Der frühe Erfolg hatte seine Schattenseiten
Für seine Gesundheit, sein Leben wäre ein späterer Sieg besser gewesen, meint Becker. Doch sein Coup schaffte eine besondere Verbindung zu dem Ort. Auch nach dem Ende seiner Karriere führte sein Weg immer wieder auf die geschichtsträchtige Anlage, bis er für ihn versperrt war. Nach seiner Verurteilung wegen Insolvenzverschleppung im April 2022 und seiner Entlassung aus der Haft wegen guter Führung im darauf folgenden Dezember war ihm die Einreise verboten. Er kann sich jetzt wieder darum bewerben.

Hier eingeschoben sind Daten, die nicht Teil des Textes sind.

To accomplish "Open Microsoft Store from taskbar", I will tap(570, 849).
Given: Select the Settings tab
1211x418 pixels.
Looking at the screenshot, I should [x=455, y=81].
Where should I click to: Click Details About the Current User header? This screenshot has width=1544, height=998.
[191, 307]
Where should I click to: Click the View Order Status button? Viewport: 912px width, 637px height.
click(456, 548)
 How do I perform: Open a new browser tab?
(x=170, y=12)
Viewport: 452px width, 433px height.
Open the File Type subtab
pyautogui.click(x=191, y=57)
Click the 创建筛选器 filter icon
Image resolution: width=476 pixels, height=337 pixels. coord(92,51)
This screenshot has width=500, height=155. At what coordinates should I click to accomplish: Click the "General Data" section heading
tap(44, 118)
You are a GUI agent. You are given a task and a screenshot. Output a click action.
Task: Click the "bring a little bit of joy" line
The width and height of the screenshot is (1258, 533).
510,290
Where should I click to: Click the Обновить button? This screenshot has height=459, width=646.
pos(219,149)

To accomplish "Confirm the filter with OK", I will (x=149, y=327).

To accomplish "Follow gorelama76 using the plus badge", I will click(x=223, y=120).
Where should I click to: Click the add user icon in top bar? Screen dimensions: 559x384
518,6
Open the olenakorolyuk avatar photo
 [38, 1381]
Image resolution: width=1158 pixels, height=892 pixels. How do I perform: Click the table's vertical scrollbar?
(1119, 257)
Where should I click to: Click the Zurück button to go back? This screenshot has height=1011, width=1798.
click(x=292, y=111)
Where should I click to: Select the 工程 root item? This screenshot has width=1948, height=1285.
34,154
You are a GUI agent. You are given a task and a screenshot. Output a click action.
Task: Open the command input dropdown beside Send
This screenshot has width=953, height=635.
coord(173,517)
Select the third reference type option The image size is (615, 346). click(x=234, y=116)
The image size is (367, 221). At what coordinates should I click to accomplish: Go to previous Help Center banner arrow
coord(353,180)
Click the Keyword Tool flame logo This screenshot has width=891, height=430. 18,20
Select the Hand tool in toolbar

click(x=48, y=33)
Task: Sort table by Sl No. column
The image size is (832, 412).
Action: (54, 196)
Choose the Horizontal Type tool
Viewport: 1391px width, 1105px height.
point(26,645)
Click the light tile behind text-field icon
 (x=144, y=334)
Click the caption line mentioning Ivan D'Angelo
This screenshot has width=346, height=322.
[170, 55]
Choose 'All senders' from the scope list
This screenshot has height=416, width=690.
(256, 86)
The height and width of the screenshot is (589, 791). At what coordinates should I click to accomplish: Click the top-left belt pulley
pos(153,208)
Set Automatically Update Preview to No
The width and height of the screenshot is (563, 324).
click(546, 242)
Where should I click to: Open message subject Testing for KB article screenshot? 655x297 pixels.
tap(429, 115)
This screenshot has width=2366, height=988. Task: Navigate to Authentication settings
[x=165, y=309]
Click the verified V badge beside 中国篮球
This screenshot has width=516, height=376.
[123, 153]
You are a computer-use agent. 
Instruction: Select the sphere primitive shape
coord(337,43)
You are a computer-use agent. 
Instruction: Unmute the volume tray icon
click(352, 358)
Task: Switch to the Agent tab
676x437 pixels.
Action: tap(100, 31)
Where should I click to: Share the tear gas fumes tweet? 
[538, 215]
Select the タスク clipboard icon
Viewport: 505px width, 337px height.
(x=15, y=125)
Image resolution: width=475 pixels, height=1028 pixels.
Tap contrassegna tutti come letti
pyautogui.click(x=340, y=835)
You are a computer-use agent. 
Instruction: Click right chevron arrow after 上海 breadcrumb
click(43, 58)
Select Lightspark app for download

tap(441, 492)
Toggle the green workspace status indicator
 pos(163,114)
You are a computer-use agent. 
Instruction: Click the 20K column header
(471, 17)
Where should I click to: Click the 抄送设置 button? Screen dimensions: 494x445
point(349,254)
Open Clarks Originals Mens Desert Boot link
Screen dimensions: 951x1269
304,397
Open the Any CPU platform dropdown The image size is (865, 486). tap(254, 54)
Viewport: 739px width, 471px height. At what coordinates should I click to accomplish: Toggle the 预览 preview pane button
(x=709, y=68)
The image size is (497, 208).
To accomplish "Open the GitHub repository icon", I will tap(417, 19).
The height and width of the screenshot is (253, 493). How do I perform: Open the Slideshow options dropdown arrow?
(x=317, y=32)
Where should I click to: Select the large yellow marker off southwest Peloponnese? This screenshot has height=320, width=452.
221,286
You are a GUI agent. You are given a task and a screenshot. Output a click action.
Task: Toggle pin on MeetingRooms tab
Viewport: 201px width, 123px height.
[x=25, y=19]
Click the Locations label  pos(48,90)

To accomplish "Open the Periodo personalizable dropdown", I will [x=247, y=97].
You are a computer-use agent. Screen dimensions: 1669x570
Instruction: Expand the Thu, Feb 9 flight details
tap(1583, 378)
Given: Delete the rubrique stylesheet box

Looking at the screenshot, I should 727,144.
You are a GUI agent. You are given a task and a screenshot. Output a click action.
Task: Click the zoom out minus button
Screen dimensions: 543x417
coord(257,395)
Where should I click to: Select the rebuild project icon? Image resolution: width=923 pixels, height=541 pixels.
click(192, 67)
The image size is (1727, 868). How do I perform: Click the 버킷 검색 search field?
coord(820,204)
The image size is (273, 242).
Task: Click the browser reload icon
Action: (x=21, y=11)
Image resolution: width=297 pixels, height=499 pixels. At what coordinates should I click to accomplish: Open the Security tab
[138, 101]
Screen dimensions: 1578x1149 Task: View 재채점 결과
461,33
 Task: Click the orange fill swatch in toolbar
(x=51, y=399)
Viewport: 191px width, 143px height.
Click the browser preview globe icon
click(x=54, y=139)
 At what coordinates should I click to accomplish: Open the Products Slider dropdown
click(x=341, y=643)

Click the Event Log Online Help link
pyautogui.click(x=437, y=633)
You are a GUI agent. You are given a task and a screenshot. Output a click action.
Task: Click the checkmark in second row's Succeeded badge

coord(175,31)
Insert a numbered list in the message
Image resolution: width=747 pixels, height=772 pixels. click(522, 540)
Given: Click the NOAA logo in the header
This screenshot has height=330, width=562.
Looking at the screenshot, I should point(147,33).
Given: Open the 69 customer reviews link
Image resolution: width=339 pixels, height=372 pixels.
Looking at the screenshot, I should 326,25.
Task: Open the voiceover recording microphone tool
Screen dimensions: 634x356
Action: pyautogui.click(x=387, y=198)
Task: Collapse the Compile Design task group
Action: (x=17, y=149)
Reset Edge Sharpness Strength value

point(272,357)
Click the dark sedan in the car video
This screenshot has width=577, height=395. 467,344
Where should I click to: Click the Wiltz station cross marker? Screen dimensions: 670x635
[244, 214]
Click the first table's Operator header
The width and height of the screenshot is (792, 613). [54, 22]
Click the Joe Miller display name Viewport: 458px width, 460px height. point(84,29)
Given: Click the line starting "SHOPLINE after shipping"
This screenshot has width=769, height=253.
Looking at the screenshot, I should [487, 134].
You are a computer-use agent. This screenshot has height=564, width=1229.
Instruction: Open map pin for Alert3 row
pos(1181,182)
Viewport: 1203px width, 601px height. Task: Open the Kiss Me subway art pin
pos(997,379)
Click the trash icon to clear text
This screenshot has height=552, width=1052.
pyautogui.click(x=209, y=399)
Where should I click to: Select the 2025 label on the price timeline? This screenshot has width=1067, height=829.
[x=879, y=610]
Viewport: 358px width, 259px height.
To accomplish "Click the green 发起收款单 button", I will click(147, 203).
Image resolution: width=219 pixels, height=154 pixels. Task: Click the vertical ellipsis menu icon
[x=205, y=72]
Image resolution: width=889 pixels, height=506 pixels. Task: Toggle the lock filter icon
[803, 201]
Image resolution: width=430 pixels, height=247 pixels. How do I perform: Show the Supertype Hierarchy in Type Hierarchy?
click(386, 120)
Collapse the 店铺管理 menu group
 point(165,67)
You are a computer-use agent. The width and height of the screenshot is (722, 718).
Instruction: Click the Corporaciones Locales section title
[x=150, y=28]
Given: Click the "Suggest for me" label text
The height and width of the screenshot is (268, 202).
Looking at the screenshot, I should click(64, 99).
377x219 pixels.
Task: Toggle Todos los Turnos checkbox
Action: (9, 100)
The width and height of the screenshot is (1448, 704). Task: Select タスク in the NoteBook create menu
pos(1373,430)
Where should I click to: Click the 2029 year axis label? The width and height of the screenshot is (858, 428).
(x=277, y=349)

Becker wäre nicht Becker, hätte er nicht auch diese Krise in seinem Leben durchgestanden. "Was ich beruflich und privat erlebt habe", sagte er Sports Illustrated, "das hält eigentlich keine Sau aus" - vor allem die Behandlung seines Lebens durch die Medien, ergänzte er, sei "beispiellos" gewesen. Er habe "ein tiefes Tal der Tränen" durchschritten, "aber jetzt geht es mir gut". Im Dezember wird er sogar noch einmal Vater. Zum fünften Mal.
Becker ist zudem als Experte geschätzt und gut beschäftigt, und ein klein bisschen Wimbledon bleibt ihm daher auch in diesem Jahr. Nur: Statt wie früher und vielleicht bald mal wieder für die BBC aus seinem "Wohnzimmer" zu kommentieren, ist Becker im zweiten Jahr nacheinander für Sky Italia aus Mailand auf Sendung. Auf Englisch, mit simultaner Übersetzung auf Italienisch. Zudem blickt er in seinem Podcast auf das Turnier, das sein Leben prägte.